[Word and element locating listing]
***
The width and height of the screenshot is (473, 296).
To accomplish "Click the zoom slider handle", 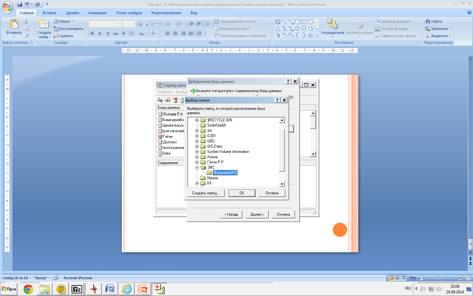I will click(437, 278).
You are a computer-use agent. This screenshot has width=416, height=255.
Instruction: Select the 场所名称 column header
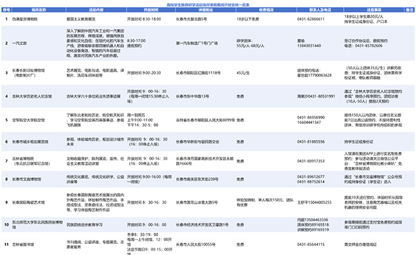(39, 10)
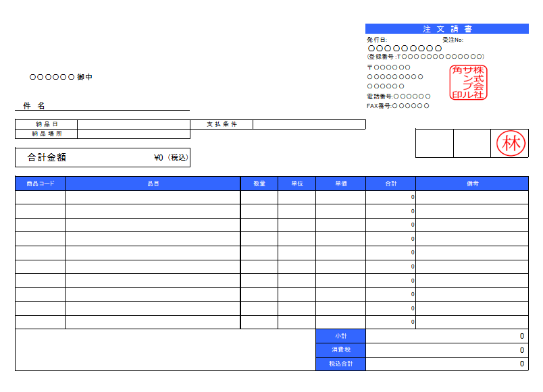Select the 備考 column header

click(472, 184)
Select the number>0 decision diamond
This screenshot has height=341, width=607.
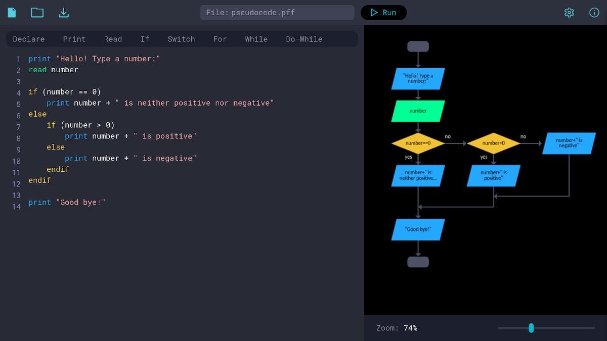(493, 143)
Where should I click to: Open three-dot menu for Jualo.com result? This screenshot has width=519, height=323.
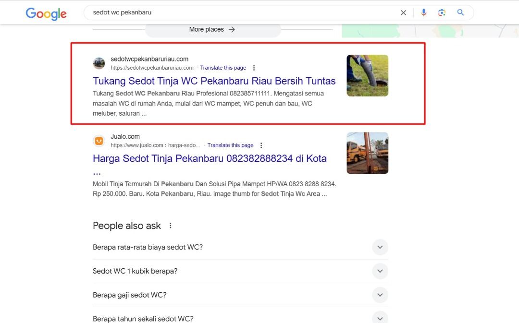tap(261, 145)
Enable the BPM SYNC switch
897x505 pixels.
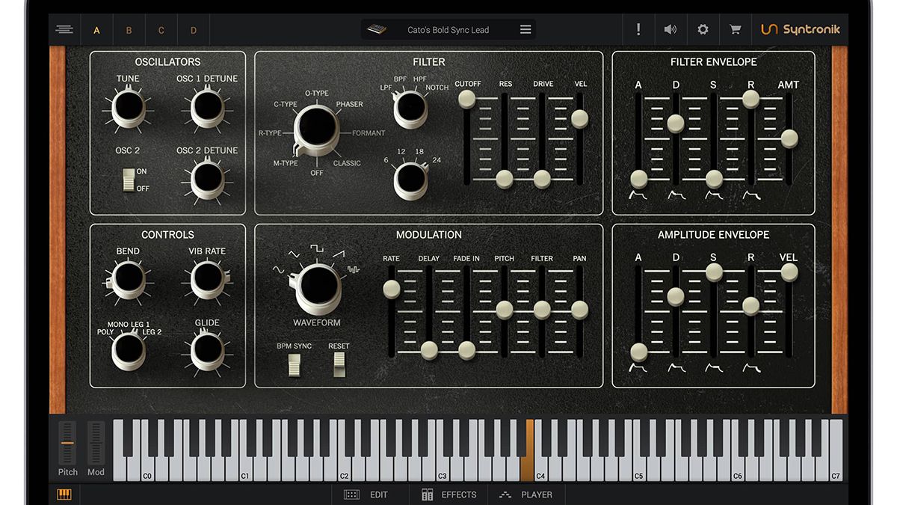(293, 364)
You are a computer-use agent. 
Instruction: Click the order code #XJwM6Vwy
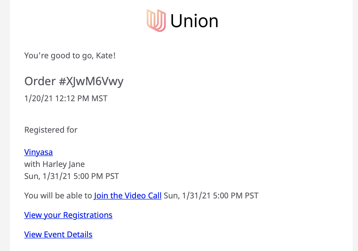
***
Aim of the task → Put the lines of the listing into a numbered list, starting at the line containing "Enable the BPM SYNC switch" and continuing through the end of the listing, including both ends and skipping any blank lines. Leave the pictures out of the list.

Written answer →
1. Enable the BPM SYNC switch
2. 897x505 pixels.
3. (293, 364)
4. You are a computer-use agent. 
5. Instruction: Click the order code #XJwM6Vwy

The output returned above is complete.